__Instructions to follow__. Would you reproduce exactly the lines below from the one holding "Launch Firefox from the taskbar" through the one holding "Task: Click the IBAN field", inclusive, and no others?

━━━ Data for processing

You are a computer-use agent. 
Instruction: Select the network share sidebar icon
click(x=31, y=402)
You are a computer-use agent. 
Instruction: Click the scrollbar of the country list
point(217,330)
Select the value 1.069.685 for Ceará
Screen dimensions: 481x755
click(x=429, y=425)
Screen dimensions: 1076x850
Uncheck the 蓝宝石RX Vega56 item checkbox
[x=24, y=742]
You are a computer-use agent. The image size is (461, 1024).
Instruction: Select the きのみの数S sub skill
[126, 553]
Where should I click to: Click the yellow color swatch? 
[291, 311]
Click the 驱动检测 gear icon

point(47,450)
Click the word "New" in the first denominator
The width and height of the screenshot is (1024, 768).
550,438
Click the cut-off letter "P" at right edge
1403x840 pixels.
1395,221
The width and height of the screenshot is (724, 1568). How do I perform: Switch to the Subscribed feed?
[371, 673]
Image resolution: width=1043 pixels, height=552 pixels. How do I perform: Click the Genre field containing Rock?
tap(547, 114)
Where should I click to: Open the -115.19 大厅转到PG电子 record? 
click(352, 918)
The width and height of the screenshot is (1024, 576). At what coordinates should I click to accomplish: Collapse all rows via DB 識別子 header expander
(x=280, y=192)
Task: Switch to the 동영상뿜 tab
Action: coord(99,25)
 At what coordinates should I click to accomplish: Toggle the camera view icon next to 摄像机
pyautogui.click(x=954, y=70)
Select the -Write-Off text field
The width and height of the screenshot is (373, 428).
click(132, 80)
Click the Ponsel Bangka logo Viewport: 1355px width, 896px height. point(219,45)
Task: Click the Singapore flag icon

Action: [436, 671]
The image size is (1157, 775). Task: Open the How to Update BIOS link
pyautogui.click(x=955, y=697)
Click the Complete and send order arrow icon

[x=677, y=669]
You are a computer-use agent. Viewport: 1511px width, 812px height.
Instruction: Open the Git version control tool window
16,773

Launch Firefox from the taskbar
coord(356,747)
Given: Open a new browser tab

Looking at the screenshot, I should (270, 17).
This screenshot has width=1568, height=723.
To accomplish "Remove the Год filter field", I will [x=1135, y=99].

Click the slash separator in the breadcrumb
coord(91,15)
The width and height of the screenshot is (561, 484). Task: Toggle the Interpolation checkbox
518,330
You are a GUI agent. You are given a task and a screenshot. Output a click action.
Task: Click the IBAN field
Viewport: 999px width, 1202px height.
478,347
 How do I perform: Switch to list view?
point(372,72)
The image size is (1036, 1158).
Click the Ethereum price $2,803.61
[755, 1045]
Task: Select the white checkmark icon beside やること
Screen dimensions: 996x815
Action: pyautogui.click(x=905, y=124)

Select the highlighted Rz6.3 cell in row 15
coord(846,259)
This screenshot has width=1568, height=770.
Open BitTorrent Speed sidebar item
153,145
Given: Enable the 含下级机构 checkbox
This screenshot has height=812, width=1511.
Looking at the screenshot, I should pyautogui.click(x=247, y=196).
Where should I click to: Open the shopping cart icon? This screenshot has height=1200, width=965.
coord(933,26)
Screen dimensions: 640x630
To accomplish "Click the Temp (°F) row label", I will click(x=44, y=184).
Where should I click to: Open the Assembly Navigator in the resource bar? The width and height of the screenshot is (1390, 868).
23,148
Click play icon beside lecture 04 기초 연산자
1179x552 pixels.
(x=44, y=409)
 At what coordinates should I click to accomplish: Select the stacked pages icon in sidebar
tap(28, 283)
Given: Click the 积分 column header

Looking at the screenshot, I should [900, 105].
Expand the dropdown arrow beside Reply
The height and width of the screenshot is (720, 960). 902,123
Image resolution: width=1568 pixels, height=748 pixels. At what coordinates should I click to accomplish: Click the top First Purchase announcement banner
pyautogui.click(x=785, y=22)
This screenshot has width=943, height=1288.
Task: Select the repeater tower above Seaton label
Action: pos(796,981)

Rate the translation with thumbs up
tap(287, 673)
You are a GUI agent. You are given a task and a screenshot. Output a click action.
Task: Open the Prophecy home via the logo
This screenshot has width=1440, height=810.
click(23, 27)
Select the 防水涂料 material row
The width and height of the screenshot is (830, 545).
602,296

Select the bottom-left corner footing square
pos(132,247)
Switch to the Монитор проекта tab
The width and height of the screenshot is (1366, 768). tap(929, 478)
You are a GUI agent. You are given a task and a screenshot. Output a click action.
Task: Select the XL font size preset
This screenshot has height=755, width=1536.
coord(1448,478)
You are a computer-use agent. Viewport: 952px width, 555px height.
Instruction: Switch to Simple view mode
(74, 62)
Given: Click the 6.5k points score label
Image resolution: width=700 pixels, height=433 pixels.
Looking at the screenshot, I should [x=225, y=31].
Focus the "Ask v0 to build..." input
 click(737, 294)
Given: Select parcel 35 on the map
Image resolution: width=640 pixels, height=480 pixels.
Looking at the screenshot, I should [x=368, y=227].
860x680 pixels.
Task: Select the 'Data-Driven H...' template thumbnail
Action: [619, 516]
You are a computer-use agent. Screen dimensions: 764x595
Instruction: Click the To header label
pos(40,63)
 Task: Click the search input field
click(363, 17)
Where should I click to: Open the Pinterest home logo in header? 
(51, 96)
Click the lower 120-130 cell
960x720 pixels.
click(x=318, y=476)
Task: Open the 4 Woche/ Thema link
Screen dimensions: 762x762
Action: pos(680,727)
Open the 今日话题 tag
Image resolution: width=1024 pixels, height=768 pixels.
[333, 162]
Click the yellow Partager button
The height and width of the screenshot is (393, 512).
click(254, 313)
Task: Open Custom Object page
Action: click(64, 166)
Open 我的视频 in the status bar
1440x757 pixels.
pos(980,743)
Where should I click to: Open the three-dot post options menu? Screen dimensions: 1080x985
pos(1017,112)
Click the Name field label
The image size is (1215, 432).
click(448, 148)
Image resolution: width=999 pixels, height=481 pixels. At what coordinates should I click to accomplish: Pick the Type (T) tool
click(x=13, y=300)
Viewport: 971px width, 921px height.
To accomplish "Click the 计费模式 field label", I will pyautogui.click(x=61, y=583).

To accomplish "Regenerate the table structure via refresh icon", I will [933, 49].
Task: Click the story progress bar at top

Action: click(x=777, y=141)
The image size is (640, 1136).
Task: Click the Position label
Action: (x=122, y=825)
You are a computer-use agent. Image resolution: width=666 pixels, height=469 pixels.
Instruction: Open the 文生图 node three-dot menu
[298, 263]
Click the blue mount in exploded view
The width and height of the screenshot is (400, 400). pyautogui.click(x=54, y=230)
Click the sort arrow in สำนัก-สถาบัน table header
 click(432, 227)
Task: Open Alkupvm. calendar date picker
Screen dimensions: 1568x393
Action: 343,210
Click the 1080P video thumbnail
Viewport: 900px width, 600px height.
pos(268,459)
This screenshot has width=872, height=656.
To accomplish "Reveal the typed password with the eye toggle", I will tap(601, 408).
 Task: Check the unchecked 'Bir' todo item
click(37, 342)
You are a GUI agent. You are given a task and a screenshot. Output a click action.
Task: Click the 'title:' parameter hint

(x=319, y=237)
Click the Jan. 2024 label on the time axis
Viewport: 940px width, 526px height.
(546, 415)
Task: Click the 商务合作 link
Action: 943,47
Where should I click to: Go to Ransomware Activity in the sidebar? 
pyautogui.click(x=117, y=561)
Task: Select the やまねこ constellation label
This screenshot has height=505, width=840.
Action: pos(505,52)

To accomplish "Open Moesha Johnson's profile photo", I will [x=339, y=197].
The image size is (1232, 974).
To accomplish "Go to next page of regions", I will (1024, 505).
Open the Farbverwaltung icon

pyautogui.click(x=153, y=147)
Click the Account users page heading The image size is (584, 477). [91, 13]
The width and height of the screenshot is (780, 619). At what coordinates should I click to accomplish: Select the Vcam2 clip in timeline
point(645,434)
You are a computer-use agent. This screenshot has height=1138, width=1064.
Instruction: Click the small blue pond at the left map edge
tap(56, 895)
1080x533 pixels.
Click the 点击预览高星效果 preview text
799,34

━━━━━━

__Solution__.
Launch Firefox from the taskbar
coord(356,747)
Given: Open a new browser tab

Looking at the screenshot, I should (270, 17).
This screenshot has width=1568, height=723.
To accomplish "Remove the Год filter field", I will [x=1135, y=99].

Click the slash separator in the breadcrumb
coord(91,15)
The width and height of the screenshot is (561, 484). Task: Toggle the Interpolation checkbox
518,330
You are a GUI agent. You are given a task and a screenshot. Output a click action.
Task: Click the IBAN field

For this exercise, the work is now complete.